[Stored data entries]
-- Opening Marker --
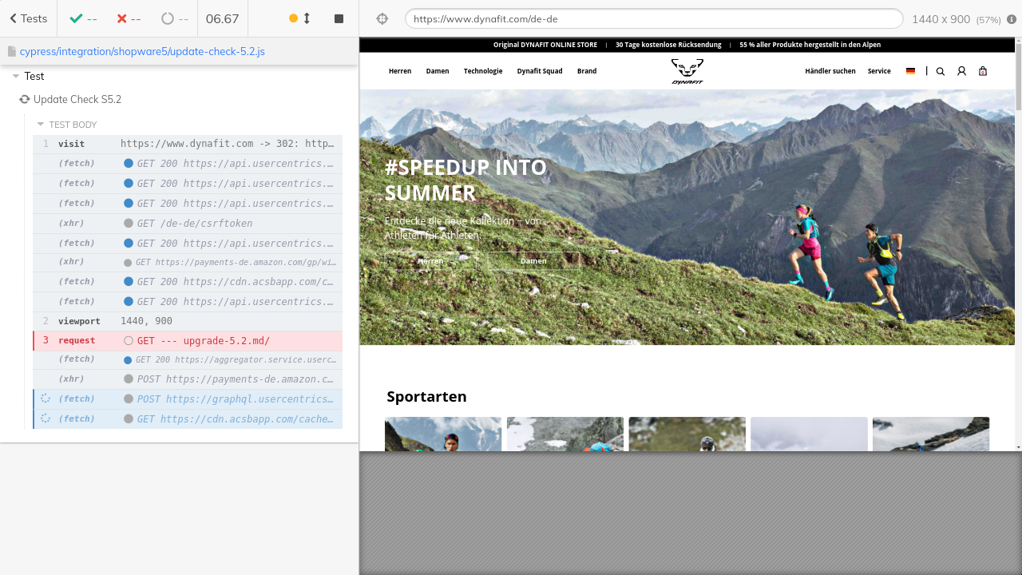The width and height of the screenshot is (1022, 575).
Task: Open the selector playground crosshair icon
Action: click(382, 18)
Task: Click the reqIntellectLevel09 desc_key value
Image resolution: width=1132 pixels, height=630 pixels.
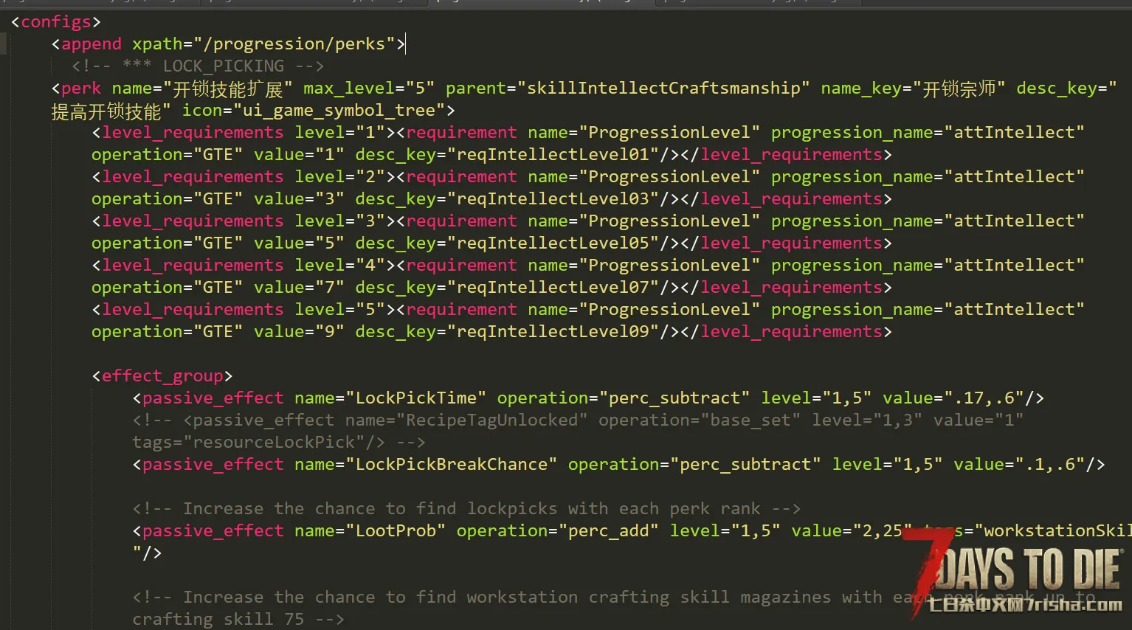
-- Closing Marker --
## REQUIRED WORK
What do the lines above say from the line containing "Task: Click the" through the last line? Quote them exactly, both ends included, and leave out the pictures.

## ANSWER
Task: Click the reqIntellectLevel09 desc_key value
Image resolution: width=1132 pixels, height=630 pixels.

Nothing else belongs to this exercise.